Humans Need Training Data Too: Teaching with GPT-4

04 Apr, 2023

Machine Learning and Human Learning

Machine learning is all about feeding tons of data (the training dataset) into models until they can perform some task. Then, we evaluate how well the model performs its task. For a machine vision system, this might mean scoring the model based on how often it correctly identifies traffic lights in some test dataset.

To date, human learning is all about giving a relatively small corpus of data (the textbook) to humans until they can perform some task. Then, we evaluate how well the human performs its task. For a computer science course, this might mean scoring the human based on how often it correctly identifies answers to multiple choice questions about code in the exam questions.

Training Data for Humans

When I was in school I found that the best way to score highly on exams was to find as many realistic practice problems as possible to the point that when the test came, responses were mostly automatic. In short, I found that the way to really beat the system was to emulate the machine – get a huge training set! My success in finding exercises was dependent on the course, the professor, and how many practice questions I could find online.

As a teacher, I want to help my students study for exams in the same way that I did, with copious amounts of practice problems. [1] Finding times tables worksheets for a third grader isn’t so bad, but as topics become more advanced, practice problems become more and more scarce.

Now with GPT-4, teachers no longer have to hoard precious practice problems handed down by Pearson and the College Board. We can generate (and proofread) relevant problems at scale. Our job now becomes tailoring these problems to the students we have, based on where we see gaps in their knowledge. With an abundant set of machine generated questions and exercises in hand, teachers can focus their energy on what they’re uniquely good at: keeping students motivated and building their enthusiasm for the topic.

Sample problems: good luck!

(These are for the AP Computer Science A exam, the code is Java)

Given the following code segment, what will be the value of the variable 'sum'?

int sum = 0;

for (int i = 1; i <= 20; i++) {
    if (i % 3 == 0 || i % 5 == 0) {
        sum += i;
    }
}

A) 98

B) 102

C) 107

D) 117

E) 123

Given the following code segment, what will be the contents of the ArrayList numbers?
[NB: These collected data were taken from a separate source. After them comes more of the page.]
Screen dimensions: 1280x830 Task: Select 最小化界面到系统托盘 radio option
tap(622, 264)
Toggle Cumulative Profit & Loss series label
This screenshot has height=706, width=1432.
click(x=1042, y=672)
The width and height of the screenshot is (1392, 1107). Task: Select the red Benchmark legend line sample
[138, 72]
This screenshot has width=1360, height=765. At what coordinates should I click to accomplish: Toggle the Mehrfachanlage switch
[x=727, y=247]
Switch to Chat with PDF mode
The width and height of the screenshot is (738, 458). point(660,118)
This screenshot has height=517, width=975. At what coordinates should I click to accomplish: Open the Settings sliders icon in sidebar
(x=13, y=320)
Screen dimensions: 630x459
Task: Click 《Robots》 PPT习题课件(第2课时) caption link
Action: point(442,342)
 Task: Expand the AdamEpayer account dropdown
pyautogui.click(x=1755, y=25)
ArrayList numbers = new ArrayList<>();

numbers.add(1);
numbers.add(2);
numbers.add(3);
numbers.add(4);
numbers.add(5);

numbers.set(1, 6);
numbers.add(2, 7);
numbers.remove(4);

A) [1, 6, 7, 3, 4, 5]

B) [1, 6, 7, 3, 4]

C) [1, 6, 7, 2, 3, 4]

D) [1, 6, 7, 3, 5]

E) [1, 6, 2, 7, 3, 4]

Conclusion

It’s impossible to predict how GPT-4 (and GPT-5 and GPT-6) will change teaching and learning, but using GPT-4 to make exercises is an easy win in the short term.

-----------

[1] What I actually want is for kids to have fun coding, but I’m not in charge of this whole system!